Beginning with this year's election, the selection process underwent major changes similar to those instituted for Veterans Committee balloting in 2010. Candidates are now considered every third year, based on the era in which they made their most significant contributions:
- "High Tide Era" — Mid-1980s to present, including the rise of regional cable networks. Individuals from this era were considered for the 2014 award.
- "Living Room Era" — Mid-1950s to early 1980s, including the rise of television. Individuals from this era were later considered for the 2015 award.
- "Broadcasting Dawn Era" — 1920s to early 1950s, including the early radio broadcasters. Individuals from this era were later considered for the 2016 award.

Also, the committee that selects the final recipient no longer has a role in determining any of the finalists. In previous years, the selection committee also chose seven of the 10 finalists, but that role has now been given to a Hall of Fame research committee.

Ten finalists from the "High Tide Era" were announced on October 2, 2013. In accord with the new guidelines, seven were chosen by a Hall of Fame research committee. Three were selected from a list of candidates by fan voting at the Hall's Facebook page from September 9 to September 30.

- Committee selections:
  - Joe Castiglione
  - Ken Harrelson
  - Eric Nadel
  - Eduardo Ortega
  - Mike Shannon
  - Dewayne Staats
  - Pete Van Wieren
- Fan selections:
  - Jacques Doucet
  - Bill King
  - Duane Kuiper

All finalists except King were living when the ballot was announced; the only living finalist who was not active was Van Wieren (who would die six days after the induction ceremony).

On December 11, Nadel was announced as the recipient. He has been a radio broadcaster for the Texas Rangers since 1979. and has been the team's lead radio voice since 1985. Nadel became the first broadcaster associated primarily with the Rangers to receive the award.

==Buck O'Neil Lifetime Achievement Award==
Another Hall of Fame honor, the Buck O'Neil Lifetime Achievement Award, was also presented at the 2014 Awards Presentation. The award was created in 2008 in honor of Buck O'Neil, a Negro leagues star who went on to become one of baseball's leading ambassadors until his death in 2006. The first award was presented posthumously to O'Neil at the 2008 induction ceremony, and the second was given to veteran baseball executive Roland Hemond in 2011. According to the Hall,The Buck O'Neil Lifetime Achievement Award is presented by the Hall of Fame's Board of Directors not more than once every three years to honor an individual whose extraordinary efforts enhanced baseball's positive impact on society, broadened the game's appeal, and whose character, integrity and dignity are comparable to the qualities exhibited by O'Neil.

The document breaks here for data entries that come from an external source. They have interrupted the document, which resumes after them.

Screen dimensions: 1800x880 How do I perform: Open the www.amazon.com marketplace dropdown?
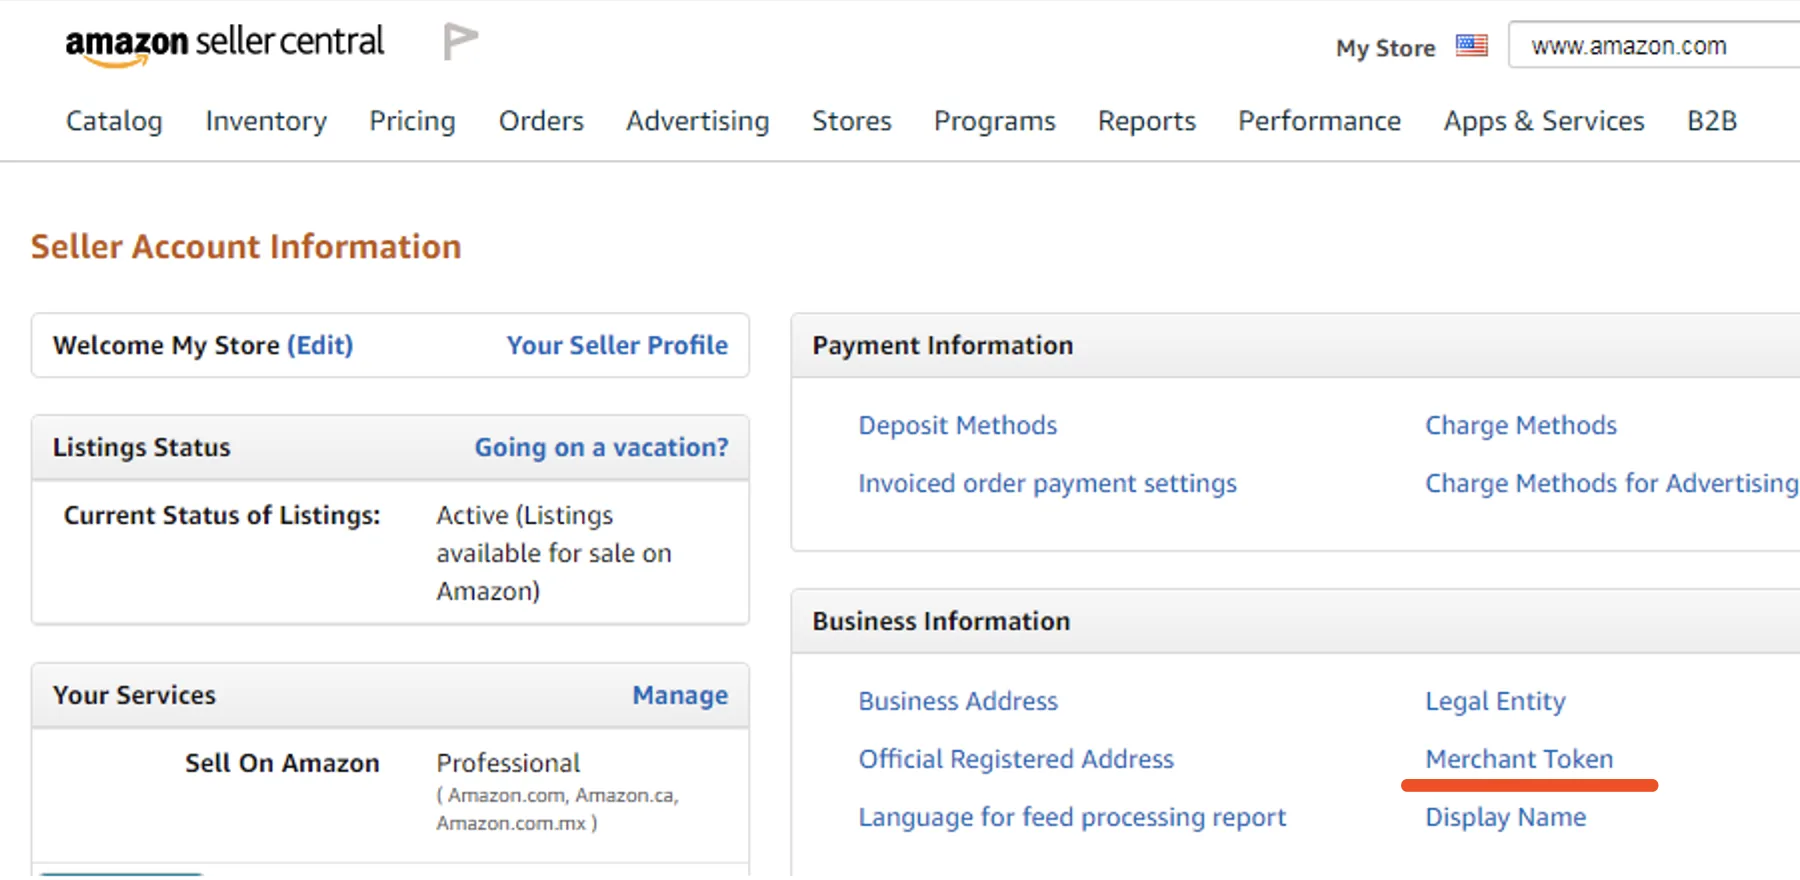click(1654, 46)
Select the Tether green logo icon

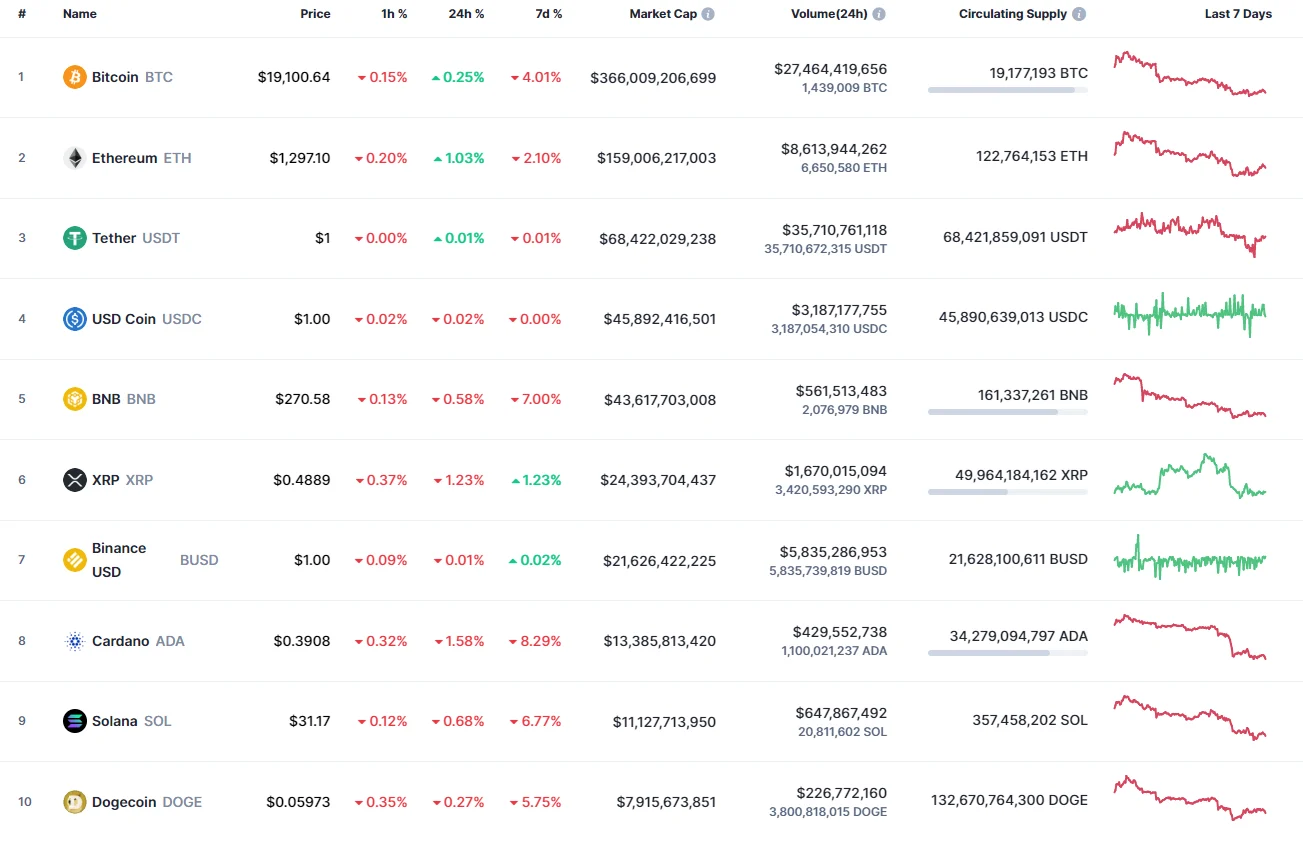click(x=74, y=238)
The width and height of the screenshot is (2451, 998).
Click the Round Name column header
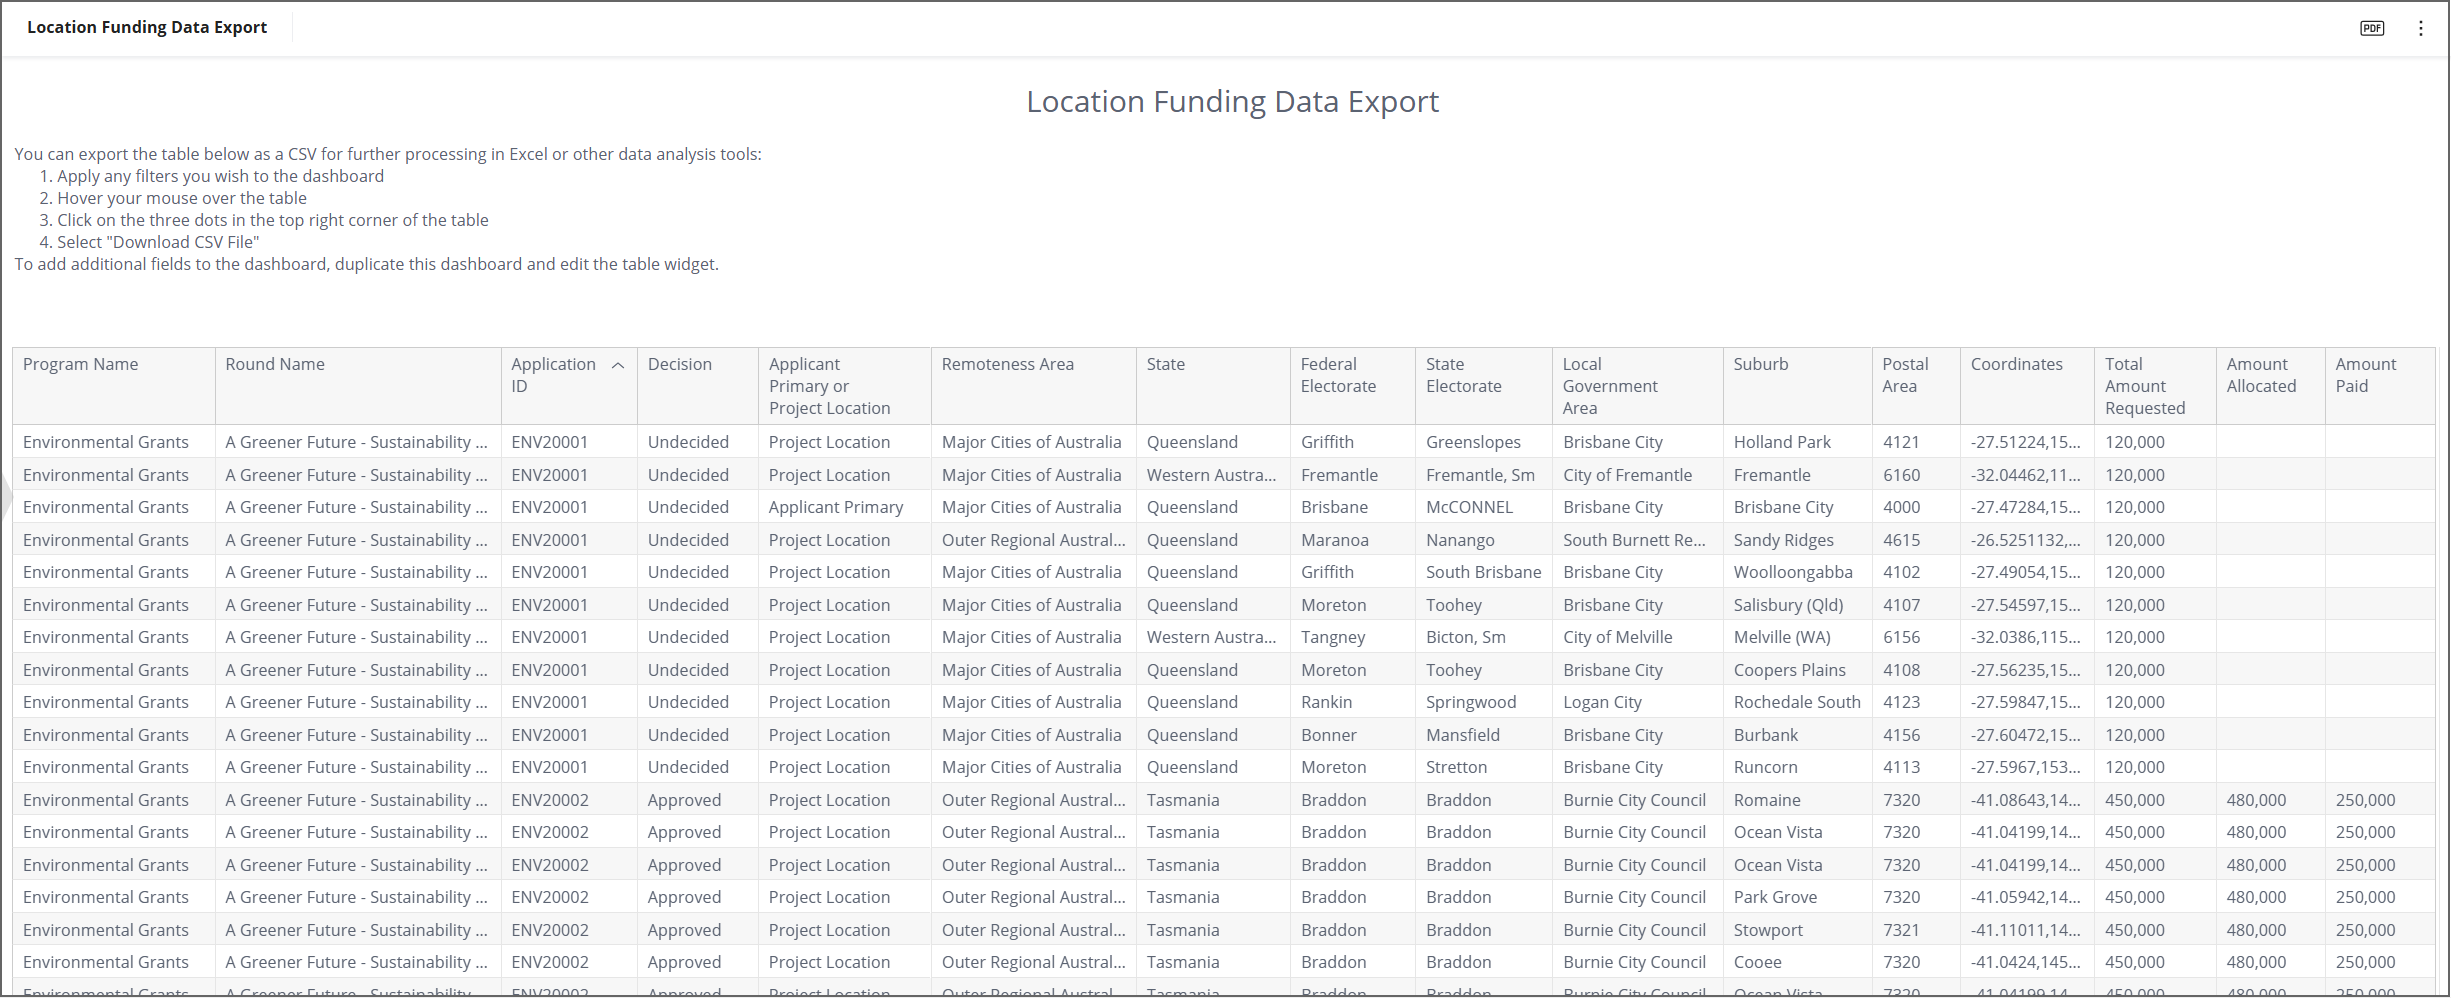pos(275,365)
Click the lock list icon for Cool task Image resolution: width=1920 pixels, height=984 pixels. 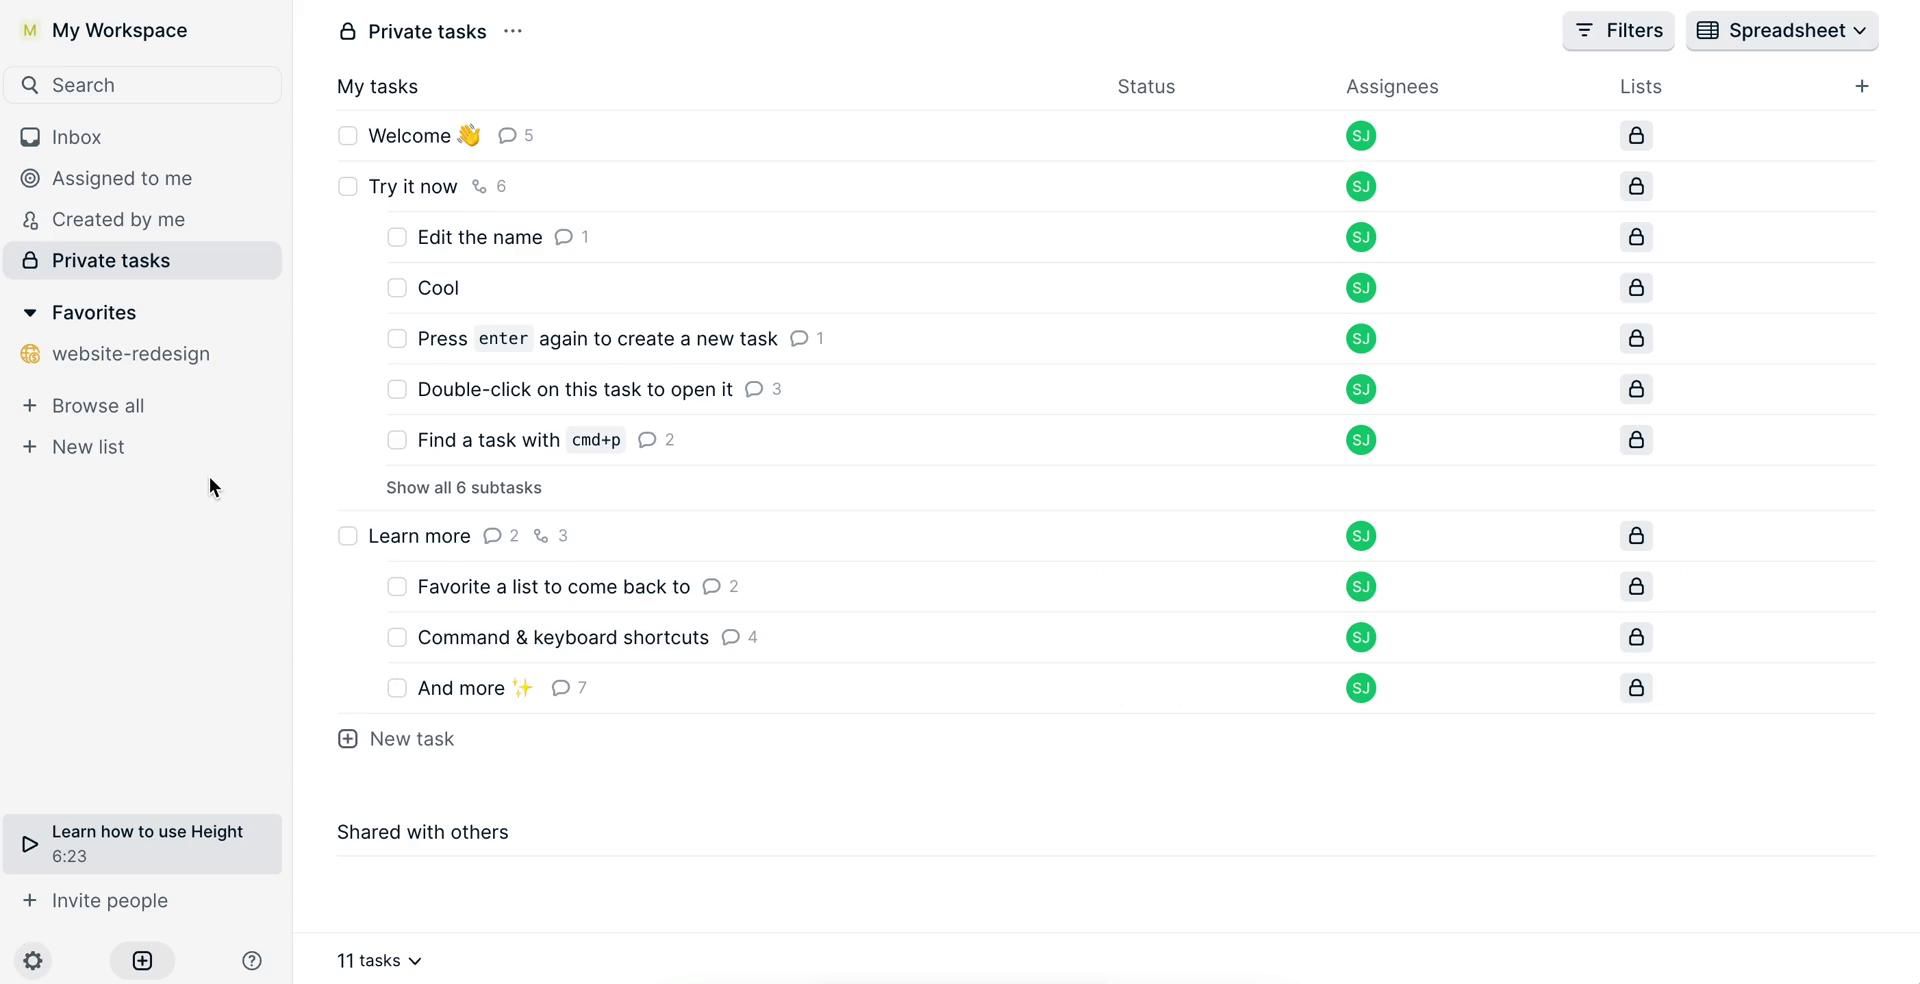(1636, 288)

As with the media awards, recipients are not members of the Hall of Fame but are permanently recognized by the Hall. In this case, the recipients are listed alongside a life-size statue of O'Neil that stands at the entrance to the museum. Written nominations for the award are accepted by mail at any time; the nomination must specifically state how the nominee meets the traits exemplified by O'Neil.

On December 4, 2013, the Hall announced that Joe Garagiola would be the 2014 recipient. Garagiola, a former player and broadcaster who received the Frick Award in 1991, is a founder of two organizations that, according to the Hall, "impact baseball in a positive manner"—the Baseball Assistance Team, which has distributed over $28 million in grants to needy members of the professional baseball community since the organization's formation in 1986, and the National Spit Tobacco Education Program, devoted to education on the dangers of smokeless tobacco.